* **CONSIGNE**: Recopiez l'extrait du texte sur la venue d'Emmaüs à Montceau qui commence à « Je le dis haut » et se termine à « qui est possible. », en remplaçant « friches industrielles » par « terrains abandonnés ».

Suite à notre article sur la venue d’Emmaüs



 

 

Je le dis haut et fort, Chimel à raison. C’est bien qu’Emmaüs viennent enfin à Montceau, c’est bien que des friches industrielles retrouvent un usage, ce serait mieux que l’on crée des entreprises industrielles, des emplois industriels. Mais en attendant c’est tout ce qui est possible.

 

 

 

Et si Chimel à raison sur le télescopage entre les reliefs des trente glorieuses et les cautères que notre société pose sur ses blessures mal soignées, il faut voir aussi que le tissu industriel n’est pas le seul à être usé jusqu’à la trame et remplacé par du synthétique. Nos centres ville se dévitalisent comme des dents cariées en perdant leurs commerces de proximité qui sont remplacés par des services. Il n’y a aucune plus value apportée par rapport à la disparition des commerces. Ça d’abord été banques et assurances. Tant et plus que dans certaines villes, et pas des moindres, on en est venu à règlementer l’implantation de services en centre ville pour éviter une certaine désertification.

 

 

 

Amiens, par exemple, n’a pas hésité à modifier son plan local d’urbanisme (PLU) afin de bloquer, à compter de janvier 2016, l’installation de nouvelles banques ou d’assurances sur l’axe principal du centre-ville.

* **Enregistrements issus d'une collection**:
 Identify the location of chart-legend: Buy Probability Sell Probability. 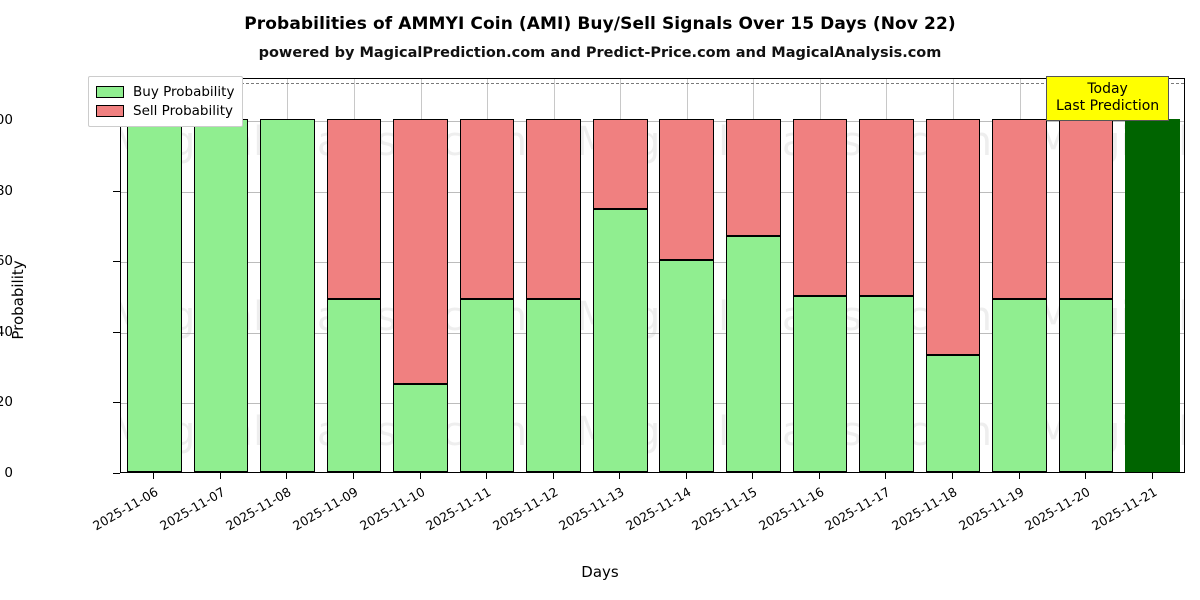
(166, 102).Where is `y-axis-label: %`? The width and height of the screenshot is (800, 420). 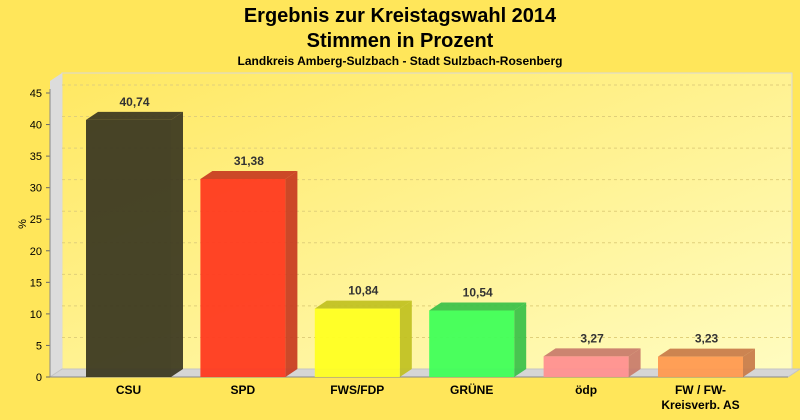 y-axis-label: % is located at coordinates (23, 224).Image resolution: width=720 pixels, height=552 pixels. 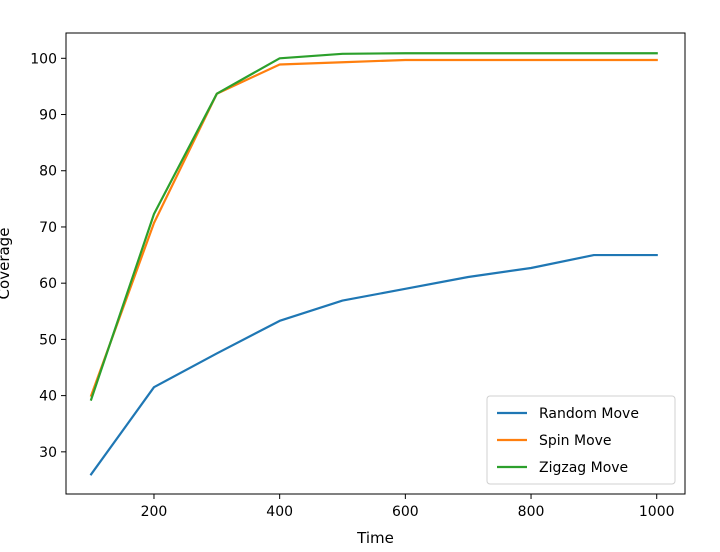 What do you see at coordinates (48, 228) in the screenshot?
I see `y-tick-label: 70` at bounding box center [48, 228].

* **CORRIGÉ**:
Je le dis haut et fort, Chimel à raison. C’est bien qu’Emmaüs viennent enfin à Montceau, c’est bien que des terrains abandonnés retrouvent un usage, ce serait mieux que l’on crée des entreprises industrielles, des emplois industriels. Mais en attendant c’est tout ce qui est possible.